Quand j’étais petite, je pouvais me baigner. Alors, comme maintenant, j’habitais sur le bord de la rivière Richelieu. J’ai eu la chance d’avoir des parents qui aimaient la campagne et ne craignaient pas de voyager soir et matin pour aller travailler : le plaisir d’arriver à la maison et d’aller se saucer dans la rivière avant de souper en valait la peine. J’ai décidé d’en faire de même et j’habite à trois maisons d’où j’ai grandi, dans la municipalité de Richelieu.
 
À cette époque, dans les années 1950 et 1960 l’eau était limpide, les poissons fringants, les cailloux miroitants. Pendant les canicules, je descendais à la rivière jusqu’à 8 fois par jour pour une saucette. La seule règle, c’était la baignade interdite les deux heures après le repas. Une autre consigne, c’était défendu de crier, à moins d’une urgence : ma survie pourrait en dépendre.
 
Quel plaisir de nager contre le courant et faire du surplace! Je m’amusais à plonger au fond pour cueillir les plus beaux cailloux. Il y avait toujours des bancs de petits poissons qui nous passaient entre les jambes. 
 
Quand j’étais petite, j’étais libre d’explorer les bas fonds, les rivages herbeux, les sous-bois, les talus fleuris. Et ce pendant des heures, jusqu’à ce que l’estomac me ramène à la table familiale.
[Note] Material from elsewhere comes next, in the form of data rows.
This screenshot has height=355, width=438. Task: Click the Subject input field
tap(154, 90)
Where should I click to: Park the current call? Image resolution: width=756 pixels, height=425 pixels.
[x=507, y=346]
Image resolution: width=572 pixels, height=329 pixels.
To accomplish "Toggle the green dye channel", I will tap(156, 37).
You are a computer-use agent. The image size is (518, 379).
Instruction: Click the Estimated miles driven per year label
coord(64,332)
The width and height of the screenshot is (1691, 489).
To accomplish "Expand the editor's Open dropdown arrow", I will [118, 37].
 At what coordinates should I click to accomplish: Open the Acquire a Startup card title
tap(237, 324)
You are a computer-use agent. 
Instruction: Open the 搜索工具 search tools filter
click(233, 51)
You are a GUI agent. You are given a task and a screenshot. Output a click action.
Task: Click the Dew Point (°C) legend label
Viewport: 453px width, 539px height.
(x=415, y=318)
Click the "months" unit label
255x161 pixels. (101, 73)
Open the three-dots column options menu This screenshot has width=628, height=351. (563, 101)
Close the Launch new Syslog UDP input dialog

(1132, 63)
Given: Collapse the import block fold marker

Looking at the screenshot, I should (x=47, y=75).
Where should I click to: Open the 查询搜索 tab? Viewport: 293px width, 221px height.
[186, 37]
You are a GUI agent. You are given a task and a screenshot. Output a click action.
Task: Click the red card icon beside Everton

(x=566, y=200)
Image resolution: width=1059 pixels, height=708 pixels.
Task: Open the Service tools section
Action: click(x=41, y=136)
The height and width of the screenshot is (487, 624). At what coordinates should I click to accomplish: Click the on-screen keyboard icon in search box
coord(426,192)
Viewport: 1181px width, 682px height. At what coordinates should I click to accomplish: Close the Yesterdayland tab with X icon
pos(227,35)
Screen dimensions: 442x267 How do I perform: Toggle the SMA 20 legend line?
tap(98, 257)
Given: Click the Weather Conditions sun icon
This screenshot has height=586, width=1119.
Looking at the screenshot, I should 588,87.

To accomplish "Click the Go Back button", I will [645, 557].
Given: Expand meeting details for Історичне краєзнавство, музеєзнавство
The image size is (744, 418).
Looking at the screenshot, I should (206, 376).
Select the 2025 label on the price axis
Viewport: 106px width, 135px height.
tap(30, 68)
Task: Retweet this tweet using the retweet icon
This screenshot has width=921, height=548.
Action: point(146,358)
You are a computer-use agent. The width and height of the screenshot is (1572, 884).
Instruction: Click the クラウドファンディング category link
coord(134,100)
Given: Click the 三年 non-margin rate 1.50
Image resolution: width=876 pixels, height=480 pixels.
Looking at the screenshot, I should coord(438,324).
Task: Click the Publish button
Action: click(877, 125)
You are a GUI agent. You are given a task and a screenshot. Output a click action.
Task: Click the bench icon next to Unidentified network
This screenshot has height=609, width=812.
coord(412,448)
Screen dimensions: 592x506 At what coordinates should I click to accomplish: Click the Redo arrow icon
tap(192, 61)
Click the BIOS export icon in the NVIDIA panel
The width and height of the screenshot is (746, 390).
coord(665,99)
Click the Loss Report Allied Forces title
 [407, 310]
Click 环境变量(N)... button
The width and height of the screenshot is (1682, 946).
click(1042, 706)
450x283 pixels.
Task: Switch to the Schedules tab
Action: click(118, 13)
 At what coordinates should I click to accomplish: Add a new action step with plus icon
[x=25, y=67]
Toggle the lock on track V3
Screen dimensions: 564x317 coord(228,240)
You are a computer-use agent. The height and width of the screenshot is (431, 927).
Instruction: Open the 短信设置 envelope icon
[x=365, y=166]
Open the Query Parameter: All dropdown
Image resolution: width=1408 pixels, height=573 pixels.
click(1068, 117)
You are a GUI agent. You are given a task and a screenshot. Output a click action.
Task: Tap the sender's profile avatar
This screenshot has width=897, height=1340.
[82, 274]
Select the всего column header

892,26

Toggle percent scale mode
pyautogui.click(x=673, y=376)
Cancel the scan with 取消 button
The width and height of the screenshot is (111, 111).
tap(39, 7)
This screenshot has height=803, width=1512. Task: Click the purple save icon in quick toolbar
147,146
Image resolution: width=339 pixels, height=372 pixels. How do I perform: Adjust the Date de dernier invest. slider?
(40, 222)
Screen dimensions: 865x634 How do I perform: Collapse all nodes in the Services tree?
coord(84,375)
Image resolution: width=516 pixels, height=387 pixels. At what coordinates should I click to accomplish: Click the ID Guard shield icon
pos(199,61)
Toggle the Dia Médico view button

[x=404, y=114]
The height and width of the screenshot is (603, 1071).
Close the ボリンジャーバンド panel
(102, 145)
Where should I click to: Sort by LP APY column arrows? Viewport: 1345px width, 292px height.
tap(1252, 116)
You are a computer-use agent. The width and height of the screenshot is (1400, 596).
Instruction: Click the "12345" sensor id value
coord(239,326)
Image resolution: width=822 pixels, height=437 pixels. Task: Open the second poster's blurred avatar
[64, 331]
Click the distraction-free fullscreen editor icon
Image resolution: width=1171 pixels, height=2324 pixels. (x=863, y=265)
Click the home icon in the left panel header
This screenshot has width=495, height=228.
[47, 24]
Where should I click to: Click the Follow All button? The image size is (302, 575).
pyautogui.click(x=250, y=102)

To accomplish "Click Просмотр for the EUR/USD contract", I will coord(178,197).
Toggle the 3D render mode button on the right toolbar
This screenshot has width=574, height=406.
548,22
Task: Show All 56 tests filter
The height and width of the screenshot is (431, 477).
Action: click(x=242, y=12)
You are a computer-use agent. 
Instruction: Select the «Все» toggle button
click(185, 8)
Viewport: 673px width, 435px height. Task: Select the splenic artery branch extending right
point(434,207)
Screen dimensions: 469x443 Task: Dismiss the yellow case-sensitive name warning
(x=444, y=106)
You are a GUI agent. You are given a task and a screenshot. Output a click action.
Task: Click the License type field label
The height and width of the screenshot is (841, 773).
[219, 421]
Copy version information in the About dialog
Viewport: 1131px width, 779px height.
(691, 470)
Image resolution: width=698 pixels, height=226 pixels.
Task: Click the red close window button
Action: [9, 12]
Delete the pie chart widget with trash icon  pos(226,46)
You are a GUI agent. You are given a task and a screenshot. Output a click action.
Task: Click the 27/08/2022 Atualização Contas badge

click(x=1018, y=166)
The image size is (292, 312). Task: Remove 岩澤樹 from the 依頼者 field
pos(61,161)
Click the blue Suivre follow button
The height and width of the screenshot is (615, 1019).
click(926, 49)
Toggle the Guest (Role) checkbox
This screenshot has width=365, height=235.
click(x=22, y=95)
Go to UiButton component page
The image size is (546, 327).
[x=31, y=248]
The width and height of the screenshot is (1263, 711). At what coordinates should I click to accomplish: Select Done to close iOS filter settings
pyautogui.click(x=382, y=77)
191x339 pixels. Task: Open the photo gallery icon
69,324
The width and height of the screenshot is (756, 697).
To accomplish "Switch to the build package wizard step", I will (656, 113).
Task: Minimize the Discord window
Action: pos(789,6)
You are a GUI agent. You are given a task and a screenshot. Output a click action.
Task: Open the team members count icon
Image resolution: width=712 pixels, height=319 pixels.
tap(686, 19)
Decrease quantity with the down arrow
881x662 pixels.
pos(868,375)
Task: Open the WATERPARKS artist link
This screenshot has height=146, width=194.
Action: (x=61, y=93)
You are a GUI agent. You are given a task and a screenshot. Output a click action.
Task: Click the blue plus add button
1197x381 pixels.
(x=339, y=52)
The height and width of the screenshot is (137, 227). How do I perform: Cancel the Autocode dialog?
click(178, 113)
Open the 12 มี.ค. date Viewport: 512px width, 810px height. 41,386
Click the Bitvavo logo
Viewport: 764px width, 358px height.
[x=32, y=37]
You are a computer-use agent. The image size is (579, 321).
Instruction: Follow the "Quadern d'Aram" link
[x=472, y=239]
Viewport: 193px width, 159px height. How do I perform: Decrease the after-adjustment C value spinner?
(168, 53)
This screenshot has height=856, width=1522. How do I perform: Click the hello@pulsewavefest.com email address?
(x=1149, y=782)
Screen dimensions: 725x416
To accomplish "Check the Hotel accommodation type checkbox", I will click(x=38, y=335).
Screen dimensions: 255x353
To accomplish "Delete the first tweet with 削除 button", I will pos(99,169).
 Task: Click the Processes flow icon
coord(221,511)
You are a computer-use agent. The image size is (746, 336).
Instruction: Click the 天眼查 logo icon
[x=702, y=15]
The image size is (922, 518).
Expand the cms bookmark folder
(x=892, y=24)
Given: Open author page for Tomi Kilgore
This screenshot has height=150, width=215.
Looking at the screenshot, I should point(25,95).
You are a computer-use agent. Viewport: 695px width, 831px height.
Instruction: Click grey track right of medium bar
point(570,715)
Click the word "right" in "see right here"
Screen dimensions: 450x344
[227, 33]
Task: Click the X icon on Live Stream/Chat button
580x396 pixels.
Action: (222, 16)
Maintenant que je suis grande, la baignade dans la rivière est interdite. J’ai toujours déploré ce règlement municipal : ça suggère qu’on a abandonné l’espoir de pouvoir se baigner dans la rivière un jour, malgré les efforts d’assainissement des années 1990. 
 
Maintenant que je suis grande, l’eau de la Richelieu regorge de coliformes : les usines de traitements municipaux et les industries ont amélioré la qualité de l’eau, mais il y a encore beaucoup de progrès à faire dans les pratiques agricoles, l’application de la Politique de protection des rives et du littoral et le suivi des fosses sceptiques non-conformes.
 
Maintenant que je suis grande, les arbres sur les rives sont émondés tous les ans, à cause des revendications des citoyens à l’Hôtel de ville. Les gens qui ont payé des gros sous pour une maison sur le bord de l’eau veulent être capables de voir la rivière de leur salon! 
 
Maintenant que je suis grande, il y a des règlements municipaux qui obligent les propriétaires de terrains vagues de faucher leur champ au moins deux fois l’an. Ne respectant plus les cycles de vie des fleurs sauvages, les talus le long de la rivière sont fauchés souvent au moment où les fleurs sauvages sont à leur apogée! Et la régénération naturelle, les nouveaux petits arbres n’ont jamais leur chance de jeter de l’ombre et se font couper sans pitié.
 
Maintenant, la rivière voit son manteau protecteur, ses rives filtrantes, taillé sur mesure aux besoins des humains sans scrupules. 
 

Non, je n’ai pas de piscine : je n’aime pas me baigner dans un bocal chloré. J’ai trop aimé l’eau vive, les cailloux multicolores et les poissons sautillants…

 
Quand j’étais petite, je pouvais me baigner…


Par Johanne Dion

Native de la ville de Richelieu, Johanne Dion milite activement pour l’assainissement de la rivière Richelieu depuis 1985. Ses nombreux écrits et lettres d’opinions sur les questions environnementales ont été publiés dans divers journaux et revues. Son rêve est celui de pouvoir se baigner dans la rivière devant chez elle comme elle le faisait dans son enfance, sans craindre les effets de la pollution. C’est dans cette optique qu’elle a co-fondé en 2005 le Comité Richelois pour une Meilleure Qualité de Vie (CRMQV). Johanne Dion est aussi bénévole pour le groupe Conservation de la Nature, où elle milite pour  la protection des frayères du chevalier cuivré. Elle a aussi participé à des travaux de restauration des berges de la rivière Richelieu avec Conservation de la Nature et Covabar à l’été 2006.